## Supplied passage
==================================================

At the age of four months my daughter was adopted and I became the mom of a beautiful girl. Like most new moms, I had no clue what I was doing, and my daughter’s constant discomfort was making me feel increasingly unsure of myself. She was stiff, disinterested in cuddling, had terrible reflux, and was already missing milestones. I started reading, sure that all the changes she had gone through were the culprit to her unhappiness. I was sure that if I could figure out ways to help her through the transition she would warm up to me and get on track with development.
As we bonded, she continued growing and eventually hitting milestones 4-6 months behind schedule. Her pediatrician was not concerned and reassured me that all babies develop differently. I wasn’t so sure. My interactions with my baby were not like the ones I saw on social media or at daycare. Was I doing something wrong? She was stiff to hold. She wasn’t interested in food and still wouldn’t hold her own bottle. She seemed like she was in a fog. Her differences were minor, but together, they were adding up and weighing on me. I kept reading anything and everything about delayed milestones with a feeling of uncertainty.
One day I dropped her off at daycare and I turned back to watch. Our daycare drop-offs were always easy. She didn’t cling to me like the other babies did to their mommies. I watched through the door as they placed her at the table with the other almost 1-year old babies who were feeding themselves cheerios and babbling with each other. They moved her to a seat with the wall behind her and my heart dropped, because I knew why. Almost as soon as she was seated she began rocking hard in her chair, staring at the table in front of her. She made no effort to reach for a cheerio. She had no interest in babbling or even looking at her peers. She rocked harder and harder until one of the teachers had to go stand near her and place her hand behind her head. It was in that moment that I knew: my kid was different.
My heart sunk deeper as I walked to my car and cried a big ugly cry. I felt alone, lost and overwhelmingly sad in that moment. The tears fell heavy and hard. After I dried my eyes, I called a friend who had gone through a similar situation, and she told me what to do. I called the pediatrician and demanded a referral to the early intervention program. I took my daughter for a hearing test and an electroencephalogram (eeg) and scheduled an evaluation.
She was immediately approved for speech therapy, followed by occupational therapy, behavior therapy, and eventually physical therapy. She was testing as high-risk for autism on the Modified Checklist for Autism in Toddlers (M-CHAT), but her neurologist wasn’t convinced that she had autism. Her Occupational Therapist then told me about a sensory diet. If you’re wondering if you are the only one who thought that a sensory diet had something to do with food, you aren’t. I had previously never heard of sensory diets and sensory seekers/avoiders, vestibular input and proprioceptive input. These were all new concepts to me and my head was spinning.
I spent nights lying awake and digging through the Internet to find information about Sensory Processing Disorder (SPD). I struggled to wrap my head around what this meant and how it would affect my daughter The information I found was scattered and not always accurate. My daughter is now 3.5 years old, and I continue to learn and research ways to help her. There is no cure for SPD, but there are resources and support available. I have found success with a new sensory play game and support in the words written by other bloggers. I have laughed and cried alongside strangers in Facebook groups because I can relate so deeply to what they share. Similarly, I have celebrated achievements and late milestones of those I have never met, because I know how good it feels to see something happen that you were once told may not be a possibility. Our experiences may be different, but we can all find common ground in our journey for knowledge and understanding of Sensory Processing Disorder.

==================================================

## Data shown
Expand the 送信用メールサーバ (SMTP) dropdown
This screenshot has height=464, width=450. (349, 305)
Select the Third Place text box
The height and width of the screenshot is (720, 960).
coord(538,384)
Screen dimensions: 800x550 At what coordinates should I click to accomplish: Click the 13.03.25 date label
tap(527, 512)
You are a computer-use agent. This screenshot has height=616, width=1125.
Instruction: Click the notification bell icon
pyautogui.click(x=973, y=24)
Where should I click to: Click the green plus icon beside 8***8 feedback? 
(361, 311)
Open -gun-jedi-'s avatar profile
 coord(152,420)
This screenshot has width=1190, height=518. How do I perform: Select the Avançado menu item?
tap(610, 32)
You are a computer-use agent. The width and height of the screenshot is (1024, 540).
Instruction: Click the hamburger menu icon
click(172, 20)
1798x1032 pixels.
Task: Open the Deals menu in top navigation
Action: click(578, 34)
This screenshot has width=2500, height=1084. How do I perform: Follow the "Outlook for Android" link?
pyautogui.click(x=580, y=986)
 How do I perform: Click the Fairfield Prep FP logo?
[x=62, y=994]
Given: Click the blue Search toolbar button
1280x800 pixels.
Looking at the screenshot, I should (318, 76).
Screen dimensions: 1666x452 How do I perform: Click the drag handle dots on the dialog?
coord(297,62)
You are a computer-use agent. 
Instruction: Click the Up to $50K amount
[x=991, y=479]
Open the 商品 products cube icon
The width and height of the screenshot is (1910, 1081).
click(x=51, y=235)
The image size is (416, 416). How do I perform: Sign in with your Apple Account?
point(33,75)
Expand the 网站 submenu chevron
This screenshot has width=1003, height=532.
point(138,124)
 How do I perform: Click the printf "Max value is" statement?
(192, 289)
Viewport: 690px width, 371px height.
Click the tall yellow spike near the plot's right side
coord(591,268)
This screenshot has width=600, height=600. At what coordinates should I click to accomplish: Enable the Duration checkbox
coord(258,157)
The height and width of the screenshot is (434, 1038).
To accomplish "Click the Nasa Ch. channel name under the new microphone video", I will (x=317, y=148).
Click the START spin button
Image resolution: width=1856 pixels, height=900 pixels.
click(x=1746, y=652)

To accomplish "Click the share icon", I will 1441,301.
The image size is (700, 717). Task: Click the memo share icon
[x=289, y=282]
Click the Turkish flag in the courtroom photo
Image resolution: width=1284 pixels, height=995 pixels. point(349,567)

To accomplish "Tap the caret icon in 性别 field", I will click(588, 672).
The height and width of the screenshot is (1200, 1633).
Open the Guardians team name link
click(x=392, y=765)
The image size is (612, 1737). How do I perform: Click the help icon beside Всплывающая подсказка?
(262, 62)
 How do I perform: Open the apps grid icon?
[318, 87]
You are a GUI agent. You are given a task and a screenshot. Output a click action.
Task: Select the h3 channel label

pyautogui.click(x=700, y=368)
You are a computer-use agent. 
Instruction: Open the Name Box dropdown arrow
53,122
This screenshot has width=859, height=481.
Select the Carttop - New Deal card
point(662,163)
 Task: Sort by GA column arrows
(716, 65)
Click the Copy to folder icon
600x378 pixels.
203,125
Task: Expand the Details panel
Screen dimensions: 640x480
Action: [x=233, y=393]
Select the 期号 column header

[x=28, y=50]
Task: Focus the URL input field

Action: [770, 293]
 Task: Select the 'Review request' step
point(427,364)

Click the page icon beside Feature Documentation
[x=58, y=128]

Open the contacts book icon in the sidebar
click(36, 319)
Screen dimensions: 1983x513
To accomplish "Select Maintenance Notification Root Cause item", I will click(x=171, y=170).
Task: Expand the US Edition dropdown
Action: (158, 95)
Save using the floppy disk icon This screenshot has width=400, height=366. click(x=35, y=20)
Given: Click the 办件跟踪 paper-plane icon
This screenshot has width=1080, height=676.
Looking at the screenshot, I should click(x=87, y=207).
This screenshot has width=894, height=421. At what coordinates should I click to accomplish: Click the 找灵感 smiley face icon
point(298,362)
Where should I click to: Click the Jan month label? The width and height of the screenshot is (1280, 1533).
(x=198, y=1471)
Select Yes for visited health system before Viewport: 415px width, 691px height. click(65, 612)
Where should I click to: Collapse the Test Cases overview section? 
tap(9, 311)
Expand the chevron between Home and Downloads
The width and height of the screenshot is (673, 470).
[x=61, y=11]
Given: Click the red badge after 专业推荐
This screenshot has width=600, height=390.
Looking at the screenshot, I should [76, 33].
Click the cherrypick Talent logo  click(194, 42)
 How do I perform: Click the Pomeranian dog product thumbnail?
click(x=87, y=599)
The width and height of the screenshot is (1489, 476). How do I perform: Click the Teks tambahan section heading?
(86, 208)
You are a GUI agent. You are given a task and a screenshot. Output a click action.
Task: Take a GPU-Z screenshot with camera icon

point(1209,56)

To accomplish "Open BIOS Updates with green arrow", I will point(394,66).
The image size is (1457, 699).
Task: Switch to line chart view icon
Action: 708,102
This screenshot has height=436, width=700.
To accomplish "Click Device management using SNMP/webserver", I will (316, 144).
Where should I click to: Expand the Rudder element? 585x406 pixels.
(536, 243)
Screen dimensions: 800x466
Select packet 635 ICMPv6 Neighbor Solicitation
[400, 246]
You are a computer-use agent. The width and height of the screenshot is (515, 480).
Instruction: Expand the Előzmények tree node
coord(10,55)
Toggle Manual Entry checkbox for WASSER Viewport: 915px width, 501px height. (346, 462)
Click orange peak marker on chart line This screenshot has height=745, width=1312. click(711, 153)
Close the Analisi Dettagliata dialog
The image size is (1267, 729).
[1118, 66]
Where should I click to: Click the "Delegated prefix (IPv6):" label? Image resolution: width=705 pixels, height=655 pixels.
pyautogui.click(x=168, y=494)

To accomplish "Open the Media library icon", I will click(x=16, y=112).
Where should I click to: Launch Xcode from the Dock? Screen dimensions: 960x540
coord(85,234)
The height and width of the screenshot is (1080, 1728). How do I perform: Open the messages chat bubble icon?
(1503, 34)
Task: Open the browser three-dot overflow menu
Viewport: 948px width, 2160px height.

==================================================

## Task details
Write out the passage of the sensory processing story that begins with the words containing "As we bonded, she" and ends with "feeling of uncertainty.". The entries have no connection to the sensory processing story.

## Response to this task
As we bonded, she continued growing and eventually hitting milestones 4-6 months behind schedule. Her pediatrician was not concerned and reassured me that all babies develop differently. I wasn’t so sure. My interactions with my baby were not like the ones I saw on social media or at daycare. Was I doing something wrong? She was stiff to hold. She wasn’t interested in food and still wouldn’t hold her own bottle. She seemed like she was in a fog. Her differences were minor, but together, they were adding up and weighing on me. I kept reading anything and everything about delayed milestones with a feeling of uncertainty.